O BCB publicou a Resolução BCB nº 406/24 (“Resolução”), que estabelece regras para o compartilhamento do serviço de iniciação de transação de pagamento, garantindo que não haja necessidade de redirecionamento para outros ambientes ou sistemas eletrônicos, incluindo os de outras instituições, no contexto do Open Finance, de que trata o art. 9º, § único, da Resolução Conjunta nº 1/20 (“Resolução Conjunta 1”).
O compartilhamento do serviço de iniciação de transação de pagamento sem redirecionamento envolve duas etapas principais:
(i) Vinculação de conta: Nessa etapa, o cliente dá permissão a uma instituição para vincular sua conta a um dispositivo eletrônico específico. Essa permissão é confirmada e autenticada no ambiente da instituição que detém a conta. Após a autenticação, o cliente deve gerar credenciais de segurança em seu dispositivo, conforme as regras do Open Finance, e autorizar a captura dessas credenciais pela instituição detentora da conta, que usará essas informações na próxima etapa de autenticação;
(ii) Transação de pagamento: Nesta etapa, o cliente deve ser autenticado e confirmar o início de uma transação de pagamento ou de um conjunto específico de transações. A instituição que detém a conta utiliza o componente das credenciais de segurança mencionada acima para autenticar o cliente. Tanto a instituição iniciadora quanto a detentora da conta realizam as verificações de segurança necessárias, conforme os artigos 16 e 16-A da Resolução Conjunta 1. A confirmação final deve ser feita no ambiente da instituição iniciadora da transação.

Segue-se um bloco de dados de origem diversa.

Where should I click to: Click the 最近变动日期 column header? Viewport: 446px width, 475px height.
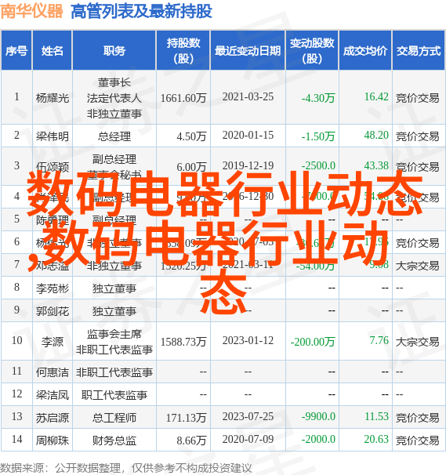tap(248, 50)
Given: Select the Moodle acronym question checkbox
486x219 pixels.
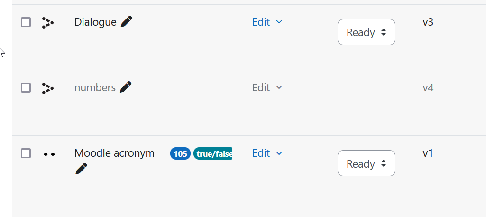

Outro ponto importante, é que as instituições envolvidas no compartilhamento do serviço de iniciação de transação de pagamento sem redirecionamento são responsáveis pelos seus ambientes tecnológicos e sistemas usados nas etapas de vinculação de conta e transação.
Isso inclui a responsabilidade por registros gerados e por qualquer falha em medidas de gestão de risco, bem como em procedimentos e controles que garantam a confiabilidade, segurança e integridade dos sistemas.
Se houver problemas nesses aspectos, a capacidade da instituição detentora da conta de autenticar o cliente pode ser comprometida. Ademais, o BCB dispôs sobre os limites de valor para as transações de pagamento e o prazo de validade do consentimento para as etapas de vinculação de conta e transação na Instrução Normativa BCB nº 512/24.
Também forneceu orientações, condições e prazos para testes das instituições participantes, incluindo testes em ambiente de produção na Instrução Normativa BCB nº 509/24. Além disso, divulgará quais conglomerados e sistemas cooperativos terão que adotar obrigatoriamente o compartilhamento do serviço de iniciação de transação de pagamento sem redirecionamento.
Por fim, a partir de 14 de novembro de 2024, será obrigatória a implementação do compartilhamento do serviço de iniciação de transação de pagamento sem redirecionamento para instituições detentoras de conta de conglomerados e sistemas cooperativos que realizaram 99% das transações de pagamento bem-sucedidas no Open Finance.
A partir de 2 de janeiro de 2026, a obrigatoriedade se estenderá a todas as instituições detentoras de conta participantes obrigatórias do sistema de pagamentos Pix.